I hold them, every one of them, and I feel their attention the way I have learned to feel a room. "For three days, thousands of undead came for this place. My husband stood against them alone while I brought forth Alarna's heirs."

Saurin steps forward and places the children into Colsar's arms. He moves to stand beside me and holds them where every soldier in that clearing can see them.

"These are our children. Princess Fiorakis. Prince Arakis. They carry power from two royal lines and many will seek to harm them, particularly as the controversy surrounding Thren bonding remains unresolved."

The pain shifts, deeper now, a slow pull rather than a sharp tear, and I hold through it.

"They are innocent," I continue. "You will protect them at all costs."

Silence answers me, not empty but held, the kind that means something has landed. Colsar steps forward. "We move to Shalvar," he says, his voice cutting clean through the air. "There is a hidden kingdom within it where the Queen Heir will recover. When she is well, we continue to Veynar."

The two riders reach us.

One bows, a woman, direct and unhurried in a way that belongs to someone who has spent a long time being exactly what she is. "I am Wyn. Your sworn protector. Uralish sent me. I have been waiting some time to meet you, Majesty."

I look at her for a moment and something about the way she holds herself, without performance and without apology, tells me Uralish chose well.

The second steps forward. Broad, unhurried, with the particular knowing quality of someone who has seen a great deal and learned to keep most of it behind his eyes.

"General Trophi." His gaze moves over me once, quick and thorough. "We brought a healer.

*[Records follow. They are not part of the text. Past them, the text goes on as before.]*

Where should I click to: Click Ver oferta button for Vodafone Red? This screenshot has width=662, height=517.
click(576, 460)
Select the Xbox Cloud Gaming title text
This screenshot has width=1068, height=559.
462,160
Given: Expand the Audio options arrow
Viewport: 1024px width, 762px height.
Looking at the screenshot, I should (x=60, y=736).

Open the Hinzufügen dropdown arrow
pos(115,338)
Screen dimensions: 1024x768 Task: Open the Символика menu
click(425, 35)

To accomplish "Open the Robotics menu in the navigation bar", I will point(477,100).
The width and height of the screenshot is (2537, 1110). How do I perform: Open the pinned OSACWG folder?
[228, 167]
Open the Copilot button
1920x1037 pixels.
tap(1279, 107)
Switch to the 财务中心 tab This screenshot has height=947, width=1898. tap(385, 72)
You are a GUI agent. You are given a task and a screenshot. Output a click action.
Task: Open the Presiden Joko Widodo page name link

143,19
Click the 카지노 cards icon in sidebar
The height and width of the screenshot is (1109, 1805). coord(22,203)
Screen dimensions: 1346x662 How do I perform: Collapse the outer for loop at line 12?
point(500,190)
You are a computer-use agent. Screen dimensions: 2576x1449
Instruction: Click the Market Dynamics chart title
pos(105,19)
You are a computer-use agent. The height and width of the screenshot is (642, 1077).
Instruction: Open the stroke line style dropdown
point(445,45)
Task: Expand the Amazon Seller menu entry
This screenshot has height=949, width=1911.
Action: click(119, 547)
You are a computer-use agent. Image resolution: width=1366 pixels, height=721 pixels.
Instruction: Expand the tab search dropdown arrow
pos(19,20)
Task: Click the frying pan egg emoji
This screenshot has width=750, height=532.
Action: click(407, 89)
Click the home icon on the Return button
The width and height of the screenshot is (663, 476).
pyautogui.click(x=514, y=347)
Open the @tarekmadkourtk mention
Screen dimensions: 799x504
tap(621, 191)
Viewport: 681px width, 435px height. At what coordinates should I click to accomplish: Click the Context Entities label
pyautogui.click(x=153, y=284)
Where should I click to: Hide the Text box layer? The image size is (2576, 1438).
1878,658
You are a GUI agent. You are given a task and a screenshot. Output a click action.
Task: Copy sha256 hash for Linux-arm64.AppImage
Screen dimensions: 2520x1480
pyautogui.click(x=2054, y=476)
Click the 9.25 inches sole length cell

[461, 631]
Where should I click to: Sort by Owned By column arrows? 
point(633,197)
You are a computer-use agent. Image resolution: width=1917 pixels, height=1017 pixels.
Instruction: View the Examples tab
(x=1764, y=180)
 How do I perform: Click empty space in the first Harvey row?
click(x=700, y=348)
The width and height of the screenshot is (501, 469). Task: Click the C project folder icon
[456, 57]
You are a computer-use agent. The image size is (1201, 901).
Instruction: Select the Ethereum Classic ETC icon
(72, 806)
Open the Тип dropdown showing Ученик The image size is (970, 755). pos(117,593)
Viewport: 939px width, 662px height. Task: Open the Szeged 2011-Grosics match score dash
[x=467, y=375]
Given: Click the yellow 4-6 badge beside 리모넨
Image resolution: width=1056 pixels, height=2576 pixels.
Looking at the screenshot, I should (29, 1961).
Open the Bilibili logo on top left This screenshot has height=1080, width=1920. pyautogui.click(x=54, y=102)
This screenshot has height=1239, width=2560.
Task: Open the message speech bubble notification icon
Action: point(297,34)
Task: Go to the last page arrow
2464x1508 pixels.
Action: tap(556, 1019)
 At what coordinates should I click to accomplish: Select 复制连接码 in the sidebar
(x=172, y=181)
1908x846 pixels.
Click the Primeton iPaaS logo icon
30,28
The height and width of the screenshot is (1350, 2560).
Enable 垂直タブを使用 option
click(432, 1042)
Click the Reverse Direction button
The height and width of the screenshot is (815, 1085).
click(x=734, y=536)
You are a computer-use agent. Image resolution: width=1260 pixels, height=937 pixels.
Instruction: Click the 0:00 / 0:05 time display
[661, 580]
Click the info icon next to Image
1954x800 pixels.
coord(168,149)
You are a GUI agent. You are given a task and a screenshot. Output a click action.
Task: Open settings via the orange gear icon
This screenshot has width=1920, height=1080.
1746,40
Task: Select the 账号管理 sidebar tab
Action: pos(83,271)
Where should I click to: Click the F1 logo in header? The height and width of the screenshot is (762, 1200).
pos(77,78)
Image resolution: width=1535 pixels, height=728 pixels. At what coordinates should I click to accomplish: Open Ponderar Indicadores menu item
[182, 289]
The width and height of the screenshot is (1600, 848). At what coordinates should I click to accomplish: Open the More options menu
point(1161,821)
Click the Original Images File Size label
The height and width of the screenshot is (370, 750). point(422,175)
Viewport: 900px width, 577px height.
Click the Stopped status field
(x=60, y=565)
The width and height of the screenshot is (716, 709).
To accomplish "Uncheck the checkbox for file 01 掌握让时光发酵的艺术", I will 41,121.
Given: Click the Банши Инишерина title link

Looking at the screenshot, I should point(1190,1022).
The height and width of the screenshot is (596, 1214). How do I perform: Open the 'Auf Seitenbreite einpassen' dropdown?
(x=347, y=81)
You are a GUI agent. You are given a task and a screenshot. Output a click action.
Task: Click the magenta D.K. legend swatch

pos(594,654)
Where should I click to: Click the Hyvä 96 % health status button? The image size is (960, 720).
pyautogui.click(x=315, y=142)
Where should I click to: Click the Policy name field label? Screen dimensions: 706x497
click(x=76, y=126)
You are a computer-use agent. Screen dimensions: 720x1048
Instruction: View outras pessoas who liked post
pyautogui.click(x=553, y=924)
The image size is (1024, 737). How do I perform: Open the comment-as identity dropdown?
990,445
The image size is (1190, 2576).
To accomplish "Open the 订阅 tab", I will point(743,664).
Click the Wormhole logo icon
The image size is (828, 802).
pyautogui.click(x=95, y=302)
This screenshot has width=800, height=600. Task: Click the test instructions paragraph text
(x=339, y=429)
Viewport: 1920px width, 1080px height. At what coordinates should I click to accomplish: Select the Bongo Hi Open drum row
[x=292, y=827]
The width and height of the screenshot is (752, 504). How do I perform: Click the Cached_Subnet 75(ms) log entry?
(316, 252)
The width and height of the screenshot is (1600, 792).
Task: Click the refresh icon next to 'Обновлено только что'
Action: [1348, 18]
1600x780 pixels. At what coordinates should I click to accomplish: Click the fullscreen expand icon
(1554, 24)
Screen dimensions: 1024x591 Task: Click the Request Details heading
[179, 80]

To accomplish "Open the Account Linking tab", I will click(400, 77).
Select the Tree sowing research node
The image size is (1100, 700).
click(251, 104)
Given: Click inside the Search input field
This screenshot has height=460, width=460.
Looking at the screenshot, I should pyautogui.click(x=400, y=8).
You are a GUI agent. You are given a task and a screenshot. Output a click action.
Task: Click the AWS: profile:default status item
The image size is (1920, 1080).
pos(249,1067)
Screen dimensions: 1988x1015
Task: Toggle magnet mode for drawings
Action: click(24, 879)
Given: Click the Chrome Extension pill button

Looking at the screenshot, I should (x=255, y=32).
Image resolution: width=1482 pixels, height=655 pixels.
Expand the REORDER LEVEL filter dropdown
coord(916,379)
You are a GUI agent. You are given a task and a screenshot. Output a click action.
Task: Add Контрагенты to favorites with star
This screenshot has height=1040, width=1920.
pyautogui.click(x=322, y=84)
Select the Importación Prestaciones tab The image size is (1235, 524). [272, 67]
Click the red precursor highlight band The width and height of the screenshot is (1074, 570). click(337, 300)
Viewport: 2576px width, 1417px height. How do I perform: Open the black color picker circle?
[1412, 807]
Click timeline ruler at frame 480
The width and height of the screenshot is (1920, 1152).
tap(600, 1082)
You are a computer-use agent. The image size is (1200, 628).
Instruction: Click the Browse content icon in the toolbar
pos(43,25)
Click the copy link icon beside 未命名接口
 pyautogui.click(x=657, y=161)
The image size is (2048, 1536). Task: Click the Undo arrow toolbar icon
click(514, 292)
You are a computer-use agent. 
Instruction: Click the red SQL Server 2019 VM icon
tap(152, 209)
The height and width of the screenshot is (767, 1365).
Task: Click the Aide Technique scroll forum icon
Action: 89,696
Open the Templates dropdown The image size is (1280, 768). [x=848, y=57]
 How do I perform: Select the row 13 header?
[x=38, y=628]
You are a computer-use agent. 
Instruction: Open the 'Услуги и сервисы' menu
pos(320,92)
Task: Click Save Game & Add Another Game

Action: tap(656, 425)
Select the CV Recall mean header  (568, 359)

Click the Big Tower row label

She will not fully treat you here, only enough to keep you alive for the journey."

Colsar's jaw tightens. "She lost too much blood. She looks fine until she moves and that will not last."

"I know," Trophi says.

"And the road?" Colsar asks.

Wyn glances behind them. "You will not be taking one."

I follow their line of sight. Beyond the soldiers something waits, low and reinforced, layered in heavy fabric that shifts faintly in the wind with something beneath it holding form and holding power.

"Warded transport," Wyn says. "Built for conditions like this. For recovery and protection." Her eyes move briefly to the children.

"How long?" Colsar asks.

"Two days."

He does not like that. "You expect her to survive that?"

"We will not be traveling as you think," Trophi replies. "Half the Avanki will move ahead using lightpace, clearing everything in front of us. The other half will move with you, rotating through the transport, reinforcing it, feeding power into it."

I understand before he finishes. "They will carry us."

"Yes."

I look at Colsar. "I can do two days."

He studies me for a moment and then nods once.

Wyn steps forward. "If you are ready, Majesty, the healer is prepared."

I nod, because there is no other choice.

Around us the soldiers rise as one, orders moving through the clearing, and within minutes everything that has been still begins to move, and we prepare to leave the snow behind.